The Secretary of the state’s Department of Natural Resources and Environment (NRE) would order growers to destroy non-compliant crops. Those who fail to follow such directives would have their crops seized by the government for destruction at the cost of the grower, and could suffer fines under the measure, the Draft Industrial Hemp Amendment Bill 2023.

The NRE would also have the discretion to authorize alternative action “in a case where the Secretary is satisfied that the (non-compliant) crop was grown in good faith,” under language in the proposed law.

1% THC limit

Under Tasmania’s original 2015 hemp bill, industrial hemp can be grown only from certified hemp varieties that typically express a maximum 0.5% THC, but the maximum limit in harvested crops is a full 1.0% – which essentially marks the dividing line between hemp and marijuana. All Tasmanian hemp crops are tested for THC content.

Drawing a clearer distinction between marijuana and hemp is one of the main goals of the amendment, which comes more than one year after NRE first agreed to consider changes advocated by stakeholders.

The existing law authorizes the NRE to grant licenses for the supply, cultivation, manufacture and research of hemp grown for cultivation seed, grain for food and fiber in Tasmania.

Bring in the cops

The state is now taking feedback on the amendment, which would modify the Industrial Hemp Act 2015 and the Industrial Hemp Amendment Regulations 2016, during a public consultation period that closes at the end of October.

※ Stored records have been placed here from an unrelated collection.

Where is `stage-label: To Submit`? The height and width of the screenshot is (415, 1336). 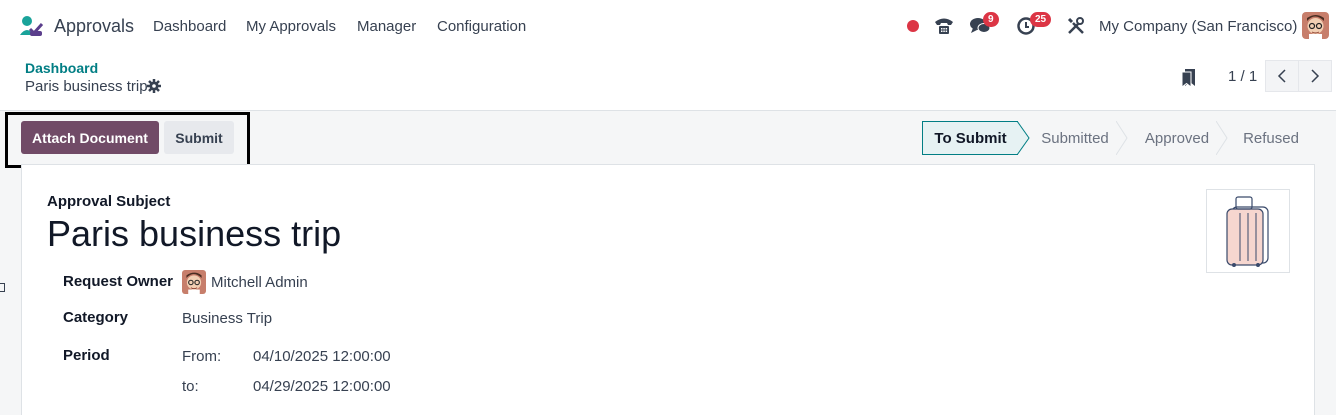
stage-label: To Submit is located at coordinates (970, 138).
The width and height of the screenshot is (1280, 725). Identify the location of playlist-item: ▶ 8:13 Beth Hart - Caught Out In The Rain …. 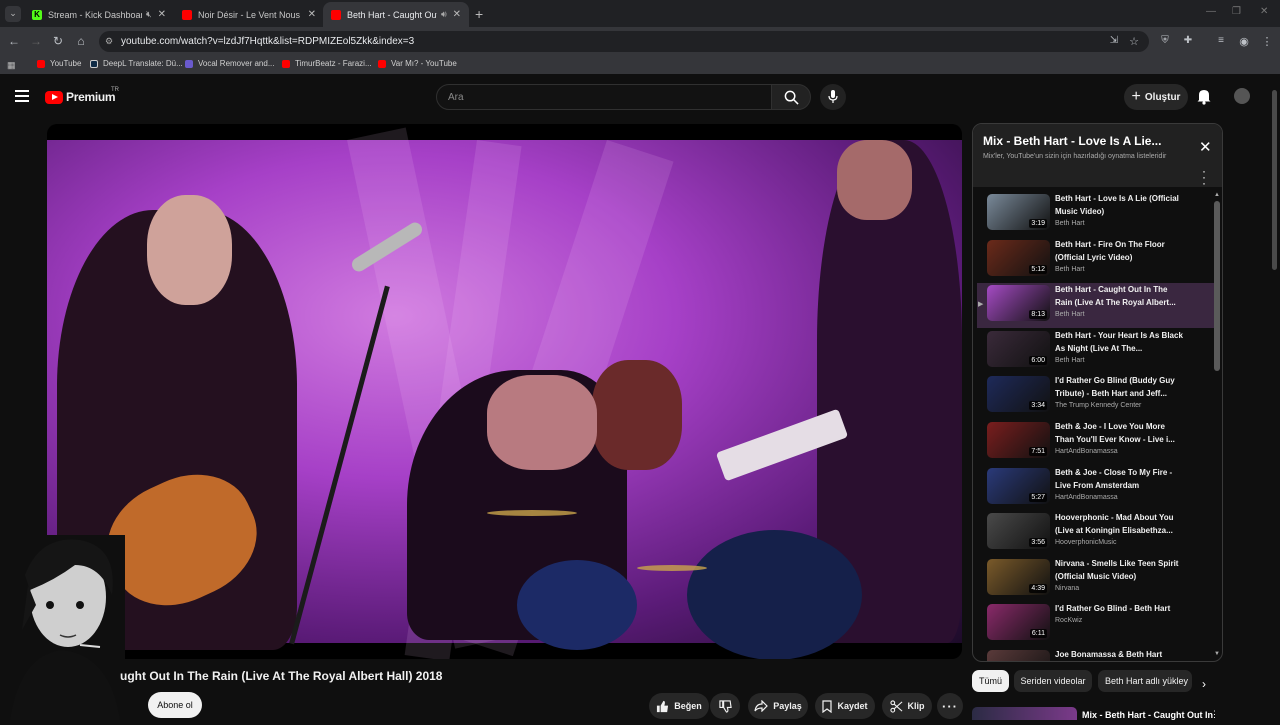
(1096, 306).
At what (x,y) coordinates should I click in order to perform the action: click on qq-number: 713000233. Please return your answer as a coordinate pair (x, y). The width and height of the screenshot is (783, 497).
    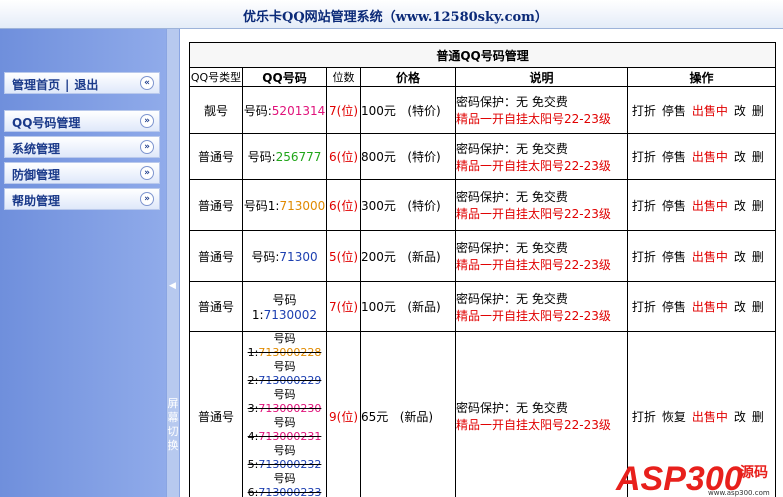
    Looking at the image, I should click on (290, 492).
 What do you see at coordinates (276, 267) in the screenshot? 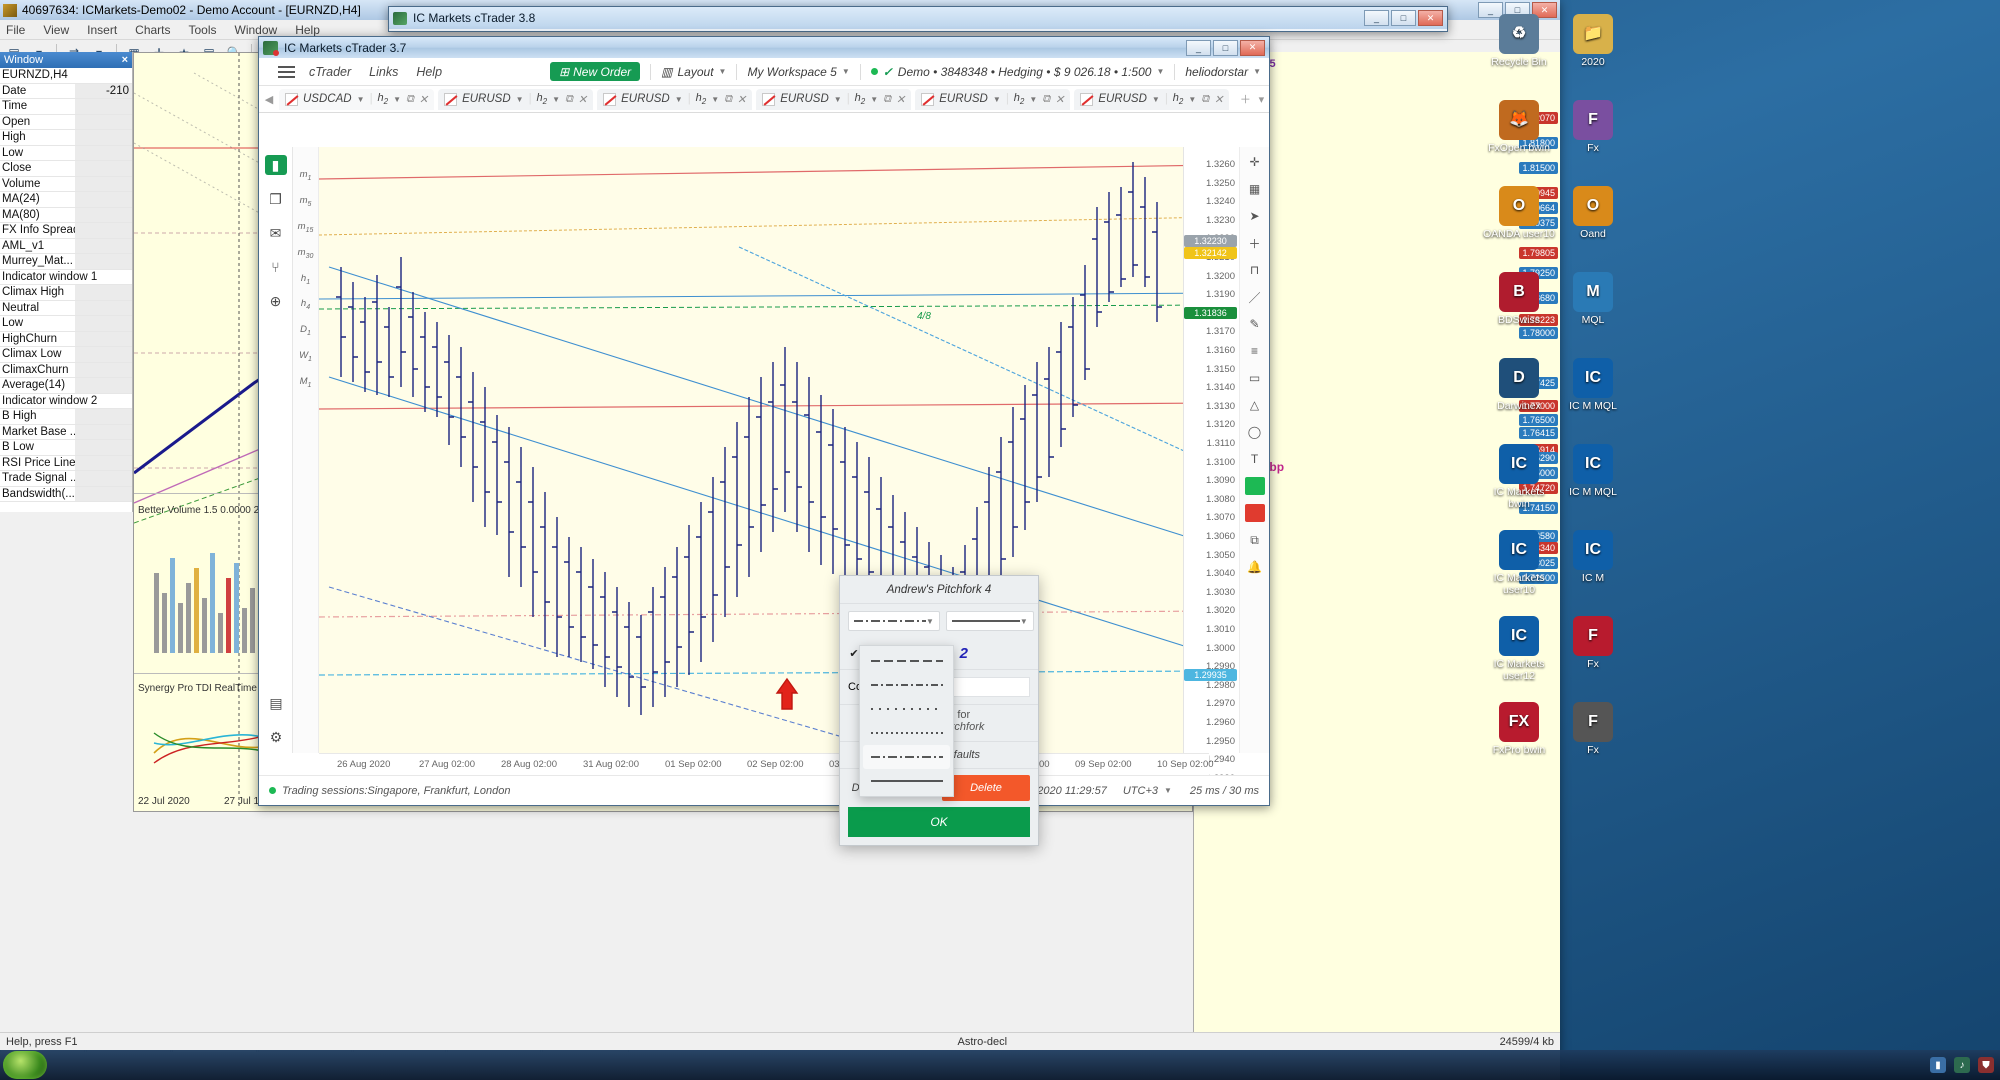
I see `indicators-icon: ⑂` at bounding box center [276, 267].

Hemp cannabinoid production for CBD and other extracts is regulated by the federal Office of Drug Control.

Under another change, the NRE Secretary may call on police agencies “to assist with determining the suitability of (an) applicant” for a hemp license. “The Commissioner of Police must inquire into, and report to the Secretary on, any matter concerning the application for a license that the Secretary requests,” the amendment reads.

Research licenses

The bill would also adjust language regarding the licensing of research projects, by renaming “special license” to “special research license” to better reflect the specific research purpose of these permits, which are granted for studies into hemp varieties that have more than 1.0% THC.

To be eligible for research licenses, applicants must demonstrate that their projects will be based on scientifically valid research methods, must identify the potential benefits to the hemp industry, and ensure that appropriate safety and security measures will be put in place to prevent theft or loss.

The amending measure would also:

  • Shore up criteria for license applicants regarding their suitability to be licensees based on background checks. That language would align with similar criteria for poppy-growing licensees in Tasmania.
  • Include police officers under the definition of “inspectors” under the original hemp law, to enable police officers to conduct investigations without needing to be appointed by the Secretary of the DNR&E;
  • Provide authorization for police officers to possess and supply hemp;
  • Establish a licensing category for horticultural use to “enable hemp by-product to be better used in a circular economy” such as mulch or compost.
  • Stakeholders said the changes will generally help producers take advantage of maturing markets, consumer interest in sustainable products, and changing consumer attitudes toward cannabis.